Maryland singer/songwriter Harry Pritchett has a story that doesn’t read that differently than many artists. First influenced by The Beatles, started writing songs in high school, played those songs for friends who then urged him to pursue music. That pursuit saw him release his latest album Strange Journey last year with one track, “Night Bird” garnering him silver at the 2009 Mid Atlantic Song Contest.

Pritchett is a man of many hats–husband, father, master’s degree recipient, career man and artist. But a deeper delving into his songs shows a passion beyond simply performing. They are the stuff of deep, thinking man’s lyrics that tell a story as well as paint a picture. But what makes this interesting is Pritchett’s mantra of “Keep it simple” and his approach to songwriting.

“It typically begins with improvisational jam,” Pritchett said of the genesis of his songs. “Just picking up the guitar and jamming and trying something out and seeing where it goes. I just try to be as uninhibited as possible and to not worry about it.”

Once the foundation of the song is established, Harry then begins to churn out the lyrical work. “The direction I am going now is to focus on the lyrics and to do it separate. I really like both aspects and I am a great lover of language and music. And sometimes it all comes together in that improvisation but I try to not get distracted by the number of syllables, the way the melody is going, I just focus on ‘What am I trying to say… what is the song about?’”

Drawing inspiration from stories and personal experiences, the ethos of Pritchett’s songs would be the “positive side of human nature.” “The thing that inspires me most are stories or situations involving hope in the face of adversity,” he said. “Or of someone doing the right thing even if it isn’t easy.”

Musically, Strange Journey is as approachable and unpretentious as Harry is. The songs are made up of demure melodies in the vein of pop meets folk and the lyrics evoke vivid imagery. Tracks like “Night Bird” and “Angel Go Home” serve as portals to times and places that are universal though the two songs couldn’t be more diametrically opposed.

“I love the freedom and writing songs with no rules,” Pritchett said in closing. “I like the idea of tailoring a song to an emotion that would tell a story.”

Extracted data:

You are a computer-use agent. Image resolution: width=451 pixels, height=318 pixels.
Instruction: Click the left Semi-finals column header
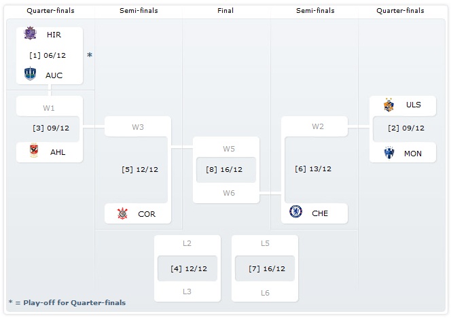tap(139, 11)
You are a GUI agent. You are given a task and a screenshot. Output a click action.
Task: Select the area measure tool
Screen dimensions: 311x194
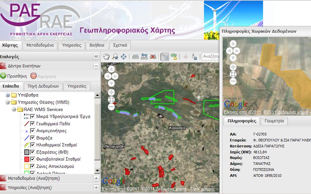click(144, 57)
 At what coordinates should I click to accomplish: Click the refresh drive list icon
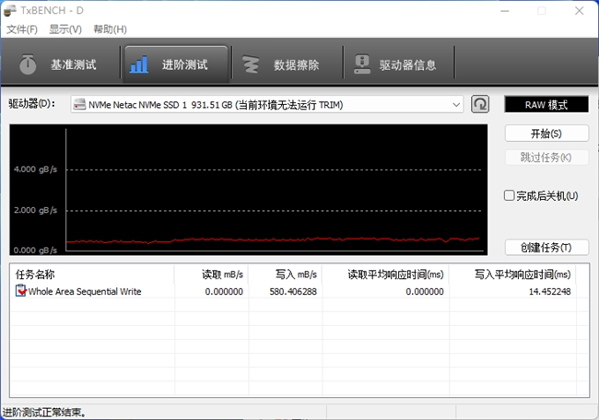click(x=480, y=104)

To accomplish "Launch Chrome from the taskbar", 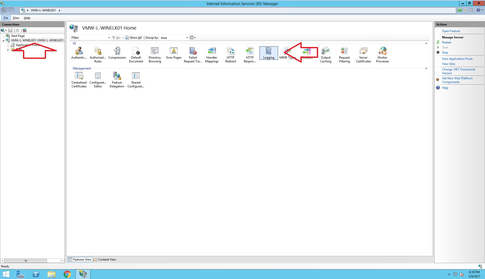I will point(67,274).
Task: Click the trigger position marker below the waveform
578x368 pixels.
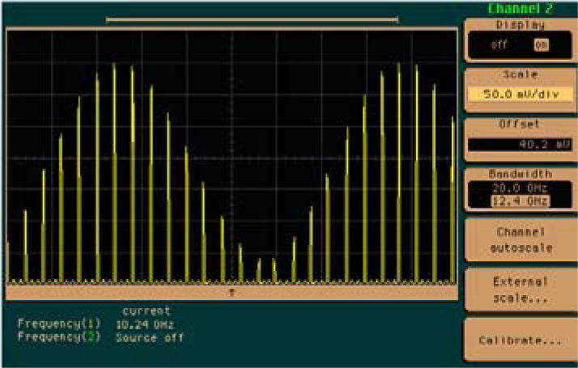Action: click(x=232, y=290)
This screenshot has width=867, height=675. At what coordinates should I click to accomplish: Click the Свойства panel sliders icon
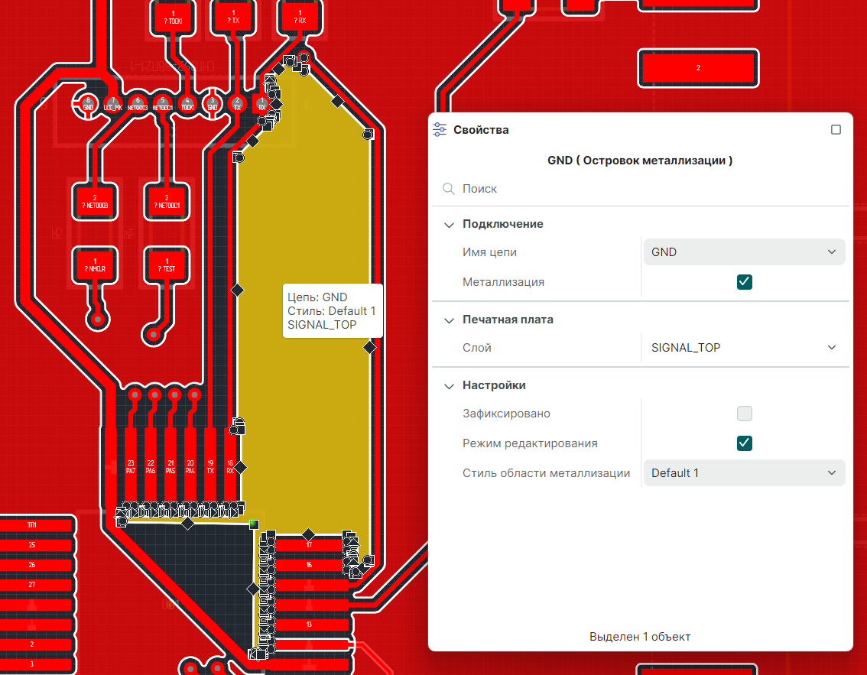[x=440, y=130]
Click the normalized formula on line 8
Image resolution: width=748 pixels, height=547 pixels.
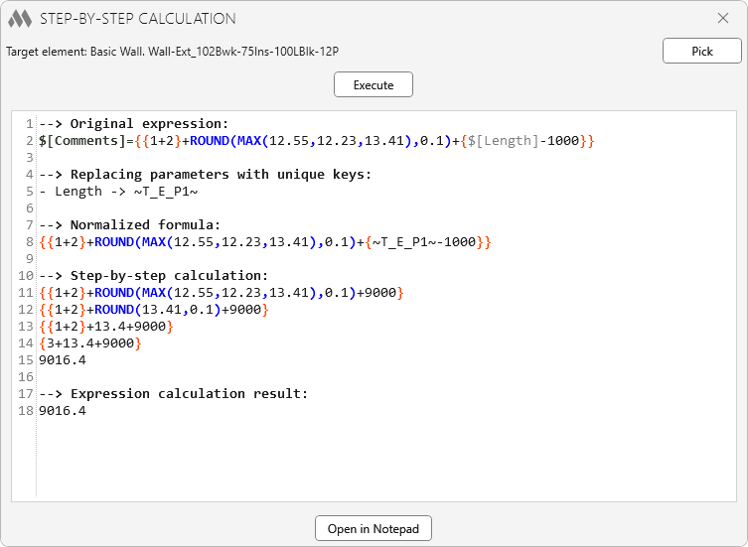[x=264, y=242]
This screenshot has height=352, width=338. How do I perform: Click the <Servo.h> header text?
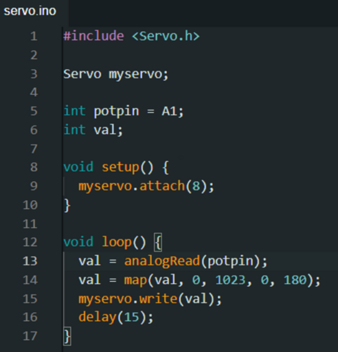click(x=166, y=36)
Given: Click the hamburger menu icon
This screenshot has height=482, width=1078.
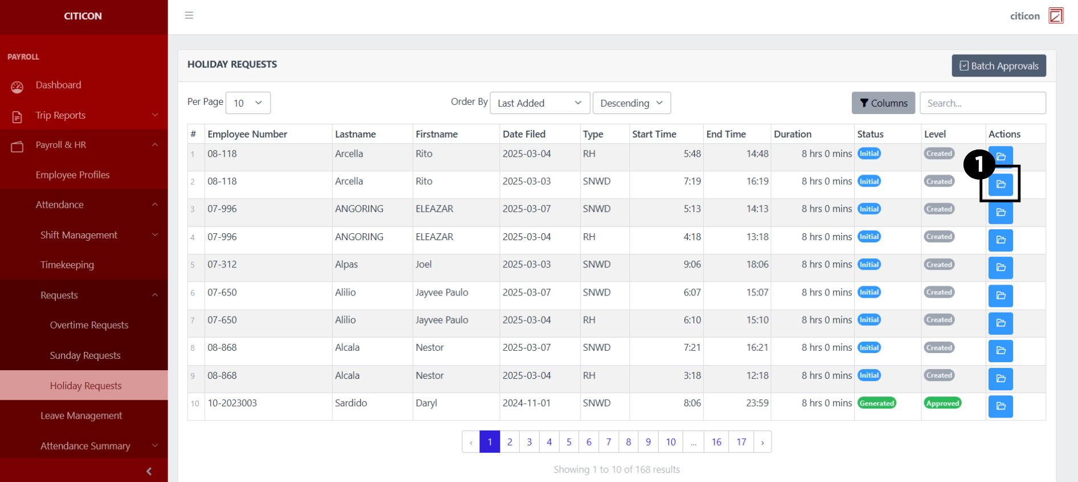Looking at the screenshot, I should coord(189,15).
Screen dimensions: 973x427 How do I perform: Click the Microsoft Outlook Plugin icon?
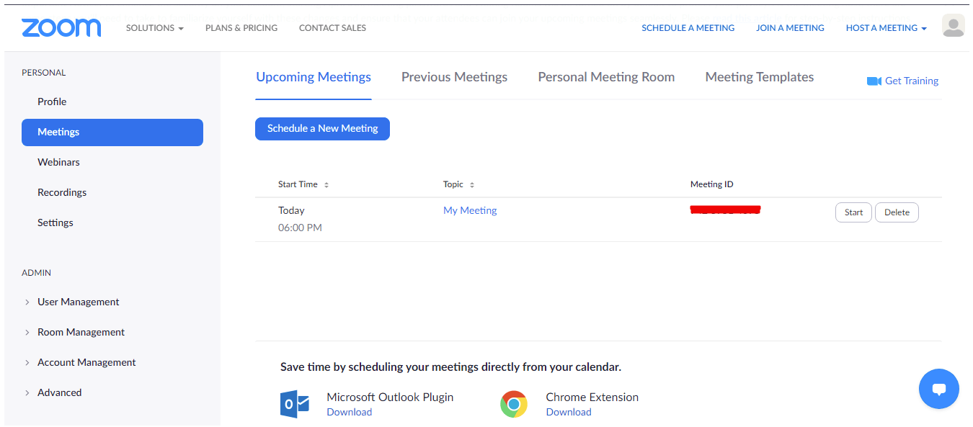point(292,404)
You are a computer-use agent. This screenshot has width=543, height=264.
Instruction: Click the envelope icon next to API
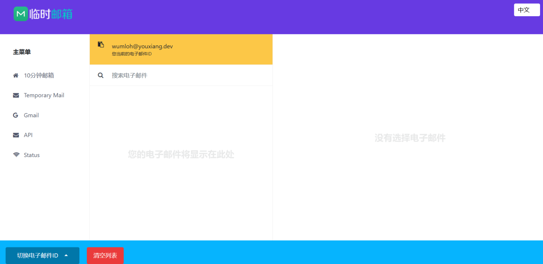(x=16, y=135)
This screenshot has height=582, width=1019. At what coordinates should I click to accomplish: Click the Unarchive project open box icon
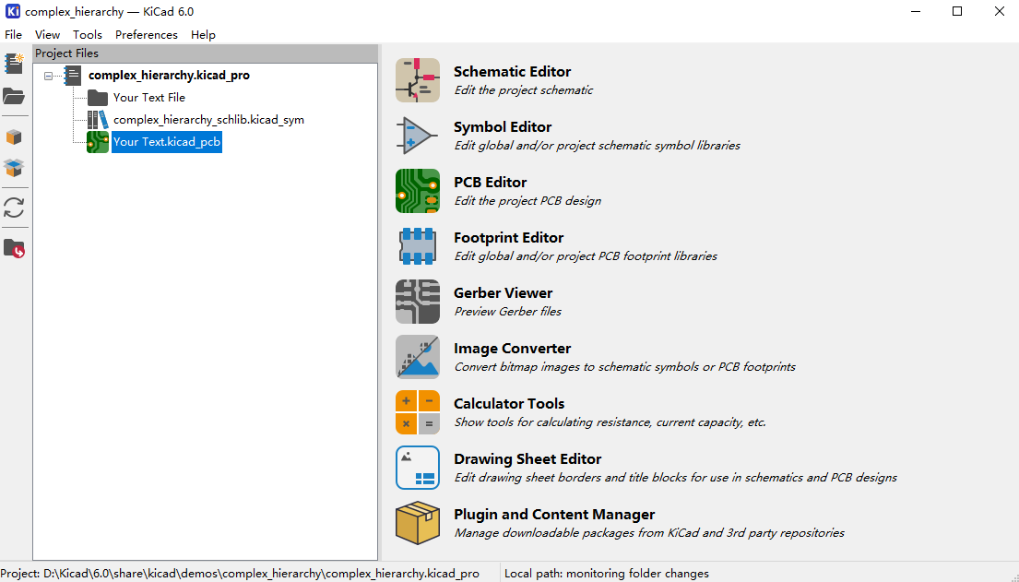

Work instruction A: Write out the part of the Harry Pritchett article starting at "Drawing inspiration from" and ending at "more diametrically opposed.".
Work instruction B:
Answer these from the Harry Pritchett article:
(i) What is the title of Pritchett's latest album?
(ii) What is Pritchett's mantra?
(iii) According to Pritchett, what does a song of his typically begin with?
Rely only on the Harry Pritchett article for these.

Your solution A:
Drawing inspiration from stories and personal experiences, the ethos of Pritchett’s songs would be the “positive side of human nature.” “The thing that inspires me most are stories or situations involving hope in the face of adversity,” he said. “Or of someone doing the right thing even if it isn’t easy.”

Musically, Strange Journey is as approachable and unpretentious as Harry is. The songs are made up of demure melodies in the vein of pop meets folk and the lyrics evoke vivid imagery. Tracks like “Night Bird” and “Angel Go Home” serve as portals to times and places that are universal though the two songs couldn’t be more diametrically opposed.

Your solution B:
(i) Strange Journey
(ii) "Keep it simple"
(iii) An improvisational jam